Blog

Cómo saber si estás preparado para competir

viernes, 19 de octubre de 2018
Publicado en:

Antes de enfrentarnos a cualquier tipo de competición, ya sea por asfalto o por montaña, debemos parar un momento y analizar si realmente estamos listo para un desafío de tales características. Seas corredor habitual o un principiante que acaba de iniciarse en esto del running, existen circunstancias que se deben valorar antes de lanzarse a la aventura.

Son muchos los factores que hay que tener en cuenta, por ejemplo, la distancia escogida. Es muy diferente correr una Media o una Maratón que lanzarse de cabeza a por una Ultra. Es necesario conocer y entender el nivel de exigencia que posee cada modalidad, comprobando primero si nuestro cuerpo reúne las condiciones para aguantar un recorrido de más de 100 kilómetros o si, por el contrario, es necesario bajar un poco el ritmo y optar por una distancia más adecuada a nuestro estado físico.

Es algo que podemos comprobar en nuestros entrenamientos, analizando nuestro ritmo de carrera, el tiempo que tardamos en completar el recorrido y el aguante de nuestro cuerpo. De hecho, el volumen del entrenamiento será una de las variables más importantes de cara a conocer nuestro punto de partida. La experiencia, es decir, el volumen de kilómetros previos que hayamos ido acumulando de competiciones anteriores, también es un elemento vital del que no debemos olvidarnos, ya que nuestras articulaciones estarán más acostumbradas a los impactos, debido a la práctica constante, trabajando a intensidades altas.
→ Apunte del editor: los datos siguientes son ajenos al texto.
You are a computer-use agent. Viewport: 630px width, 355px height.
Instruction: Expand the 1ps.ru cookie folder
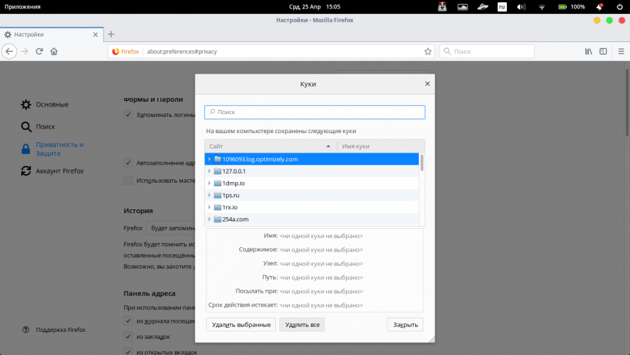click(209, 195)
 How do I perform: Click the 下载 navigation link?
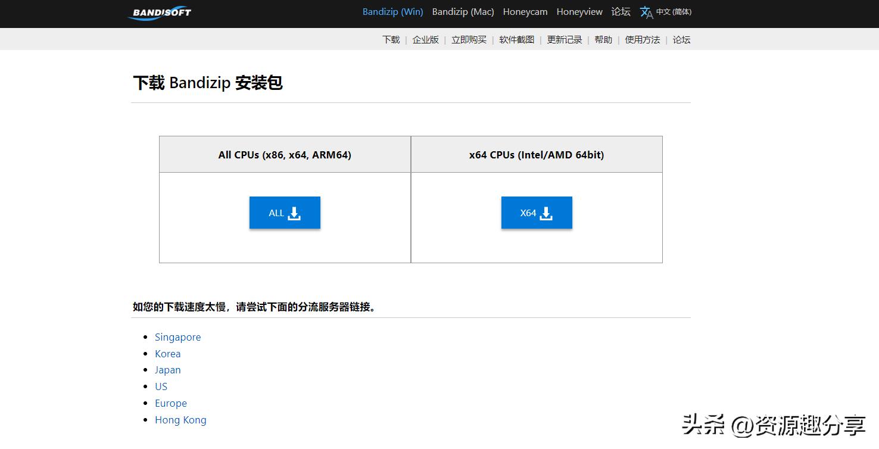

A partir de ahí, será más sencillo seleccionar una carrera y una distancia acorde con nuestra situación. Esa selección será el siguiente paso en nuestra preparación de cara a la competición. Por ejemplo, no es lo mismo una carrera de 60 kilómetros con 3.000 metros de desnivel acumulado, que otra de la misma distancia pero con un desnivel acumulado de 8.000 metros, porque el tiempo empleado en completarlas no será igual. Y, por supuesto, debemos estudiar en detalle el recorrido elegido, el tipo de perfil, la distancia, el desnivel acumulado, el tiempo que nos puede llevar esa carrera y los obstáculos que podemos encontrarnos, especialmente cuando hablamos de una carrera de montaña, donde los senderos pueden jugarnos más de una mala pasada.

Una vez tenemos bien claro el recorrido, llega la hora de considerar qué vamos a llevar con nosotros en nuestra mochila. Dependiendo de la distancia escogida, lo más probable es que pasemos por puntos de avituallamiento donde nos abastecerán con comida y bebida, un punto a tener en cuenta si no queremos llevar nuestra mochila demasiado cargada, lo que nos supondrá un lastre a la larga, más avanzado el recorrido. Sin embargo, siempre se recomienda llevar suficiente hidratación para todo el recorrido, comida ligera para transportar (barras energéticas, geles, nueces, almendras...), luz frontal (en caso de que vayamos a correr durante la noche) o un pequeño botiquín (vendas, esparadrapo, apósitos para ampollas, vaselina, antiinflamatorios…).

Estos son algunos de los puntos más importantes a tener en cuenta para saber si realmente estamos preparados para competir. Más vale prevenir que curar, y nuestra integridad y seguridad física es siempre lo primero antes de lanzarnos sin pensar a por la carrera que nos parezca más interesante.